For Nick Cannon, I was able to choose a comedy scene to perform. But for “The Bold and the Beautiful,” the casting director wanted to try something different, emailing a scene from her show in advance, and I was going to have to compete against five other guys with the same scene. The role was a pawn shop manager – a dirty old man type. I’m pretty filthy, but not as old as was written, and I needed to dress accordingly. I called my friend/stylist Jenn and she told me to go with more of a Jersey Shore thing. Tight black t-shirt.

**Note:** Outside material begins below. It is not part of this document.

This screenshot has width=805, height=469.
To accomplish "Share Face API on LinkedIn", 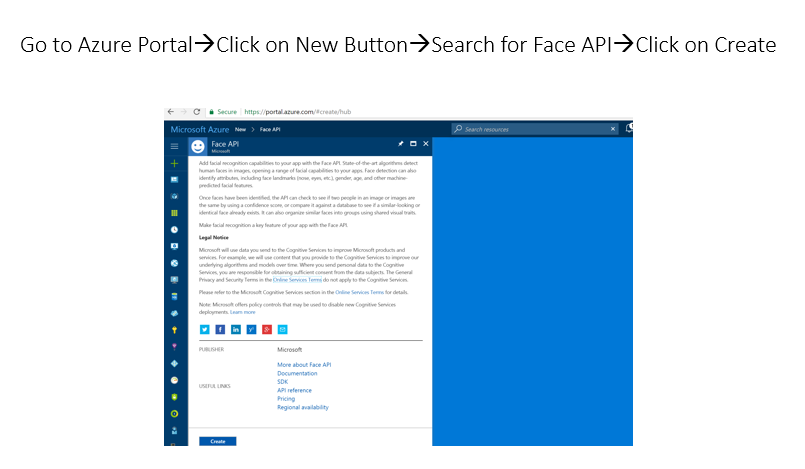I will (x=236, y=329).

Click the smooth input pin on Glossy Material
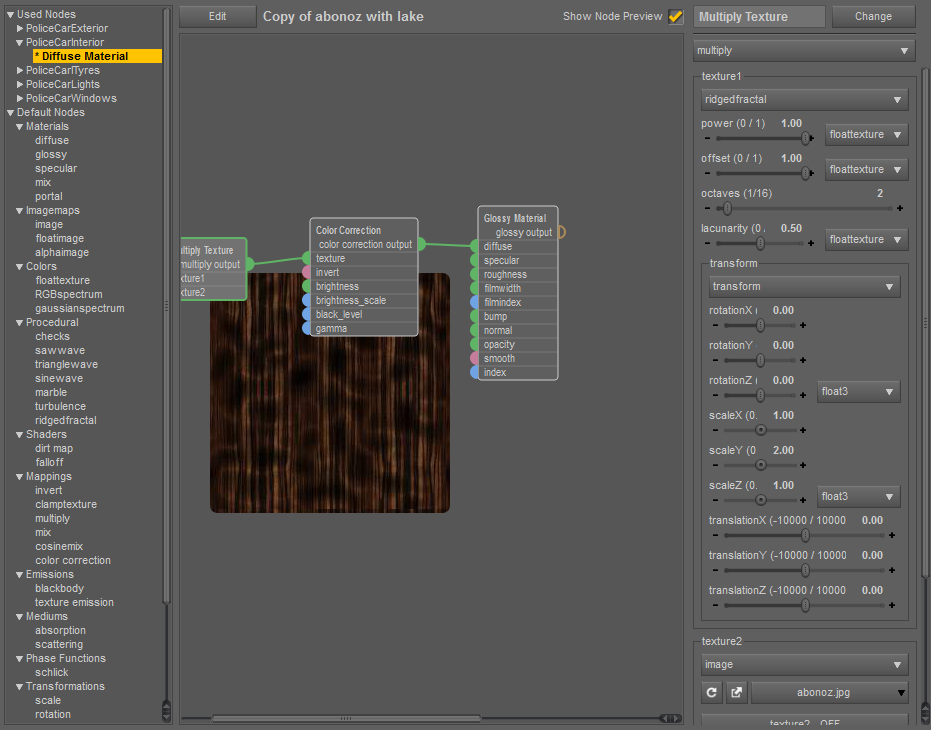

The workshops were in Burbank during rush hour traffic, so I ate dinner at 3:30 p.m. (3:30? Holy shit I am old) and got on the road. It took me 90 minutes to get there. In New York, you can get to friggin’ Philly in 90 minutes.
Nick Cannon was scheduled for 6:30; Bold and the Beautiful, 7:30. But the casting director for Nick Cannon was delayed getting there an hour, so now the two workshops were going to coincide, and I began to think about how the hell I was going to do both.
I took a moment to get my head together. Come on, Shevin – you’ve skied Mt. St. Helens, made eye contact with Michele Bachmann, been trapped under a boulder for 128 hours – you’re not afraid of anything!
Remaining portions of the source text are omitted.